How did you live through it?

T

Great pregnancy, 1.5 weeks past due date, hard labor (2 days early labor in back, 25 hrs, 3 pushing, 1-2 min long contractions, broke rib)

Baby boy is now almost 4 months old.

I read about sleep regression but he never really slept well. He literally hardly blinks. Husband sleeps in other room, takes him two nights a week. Mother in law was here to help (mostly cleaning and a few hours here and there) but it often felt like more of a burden having her here. I always thought she was so sweet and I was a monster for not feeling 100% grateful but she was constantly "suggesting" I was doing things wrong. Diaper too tight, don't spill your coffee on baby, maybe he's gassy because of all the strong spices you eat, you feed him too much, you should bottle feed instead of breast so you know how much he gets each time, he's too cold, it's too cold for a walk with him you should leave him with me etc. But I had a clean house everyday with perfectly folded laundry and a husband who was so happy to have his mom.

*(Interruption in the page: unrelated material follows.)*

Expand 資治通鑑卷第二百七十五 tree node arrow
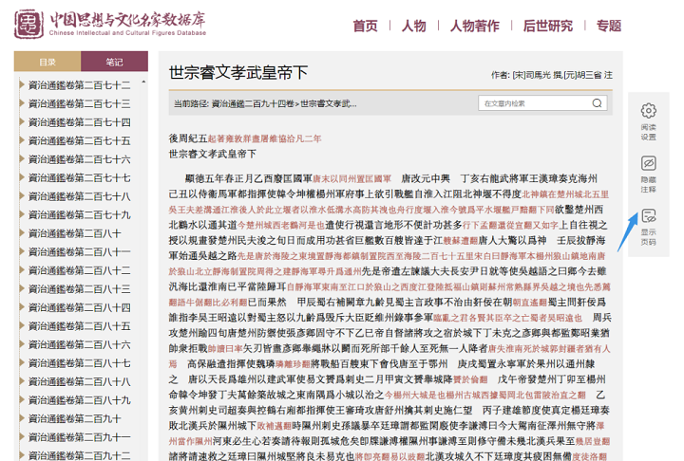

I still only slept 2-3 hrs at a time but then things changed. Husband started to use the word "we think" all the time. I still felt like a monster for not recovering faster (he would actually say this too). I knew he was just tired. He worked all day, took baby at 530am but it turns out his mom had been whispering how disrespectful I was to him all along. I lashed out one morning and said I never wanted to have a child with him again. He told me he wanted a divorce. He didn't love me anymore.

I left him and his mother for the weekend and stayed with an old woman who used to help me clean for work. Husband cried when I got home. He said he wouldn't be happy with me or without me but he wanted to try to make it work. His mother left abruptly, bought a $1k ticket home the next day. He chose me and she wasn't happy.

I felt like I was going crazy. Thinking she was so sweet and I was the monster. Dealing with a baby who won't nap. Not wanting my husband to have to choose between his wife and his mother (who he loves dearly and is very close with).

Now I feel mortified knowing she's saying horrible things to his sister about me. Learning she always had a strained feeling toward me but he fails to see her as anything but sweet.

I know he loves me and is a good man who will always try to think about his family first but he won't wear his wedding ring anymore (says it reminds him to be more mindful when he realizes it's not on his hand). Basically agreed with me that our marriage is on probation.

Is there a light to look forward to? Will the baby ever sleep?

I'm getting counselor help now but I'm still so lost. This is so much harder than I thought it would be. The expectations are too high. How does anyone do this?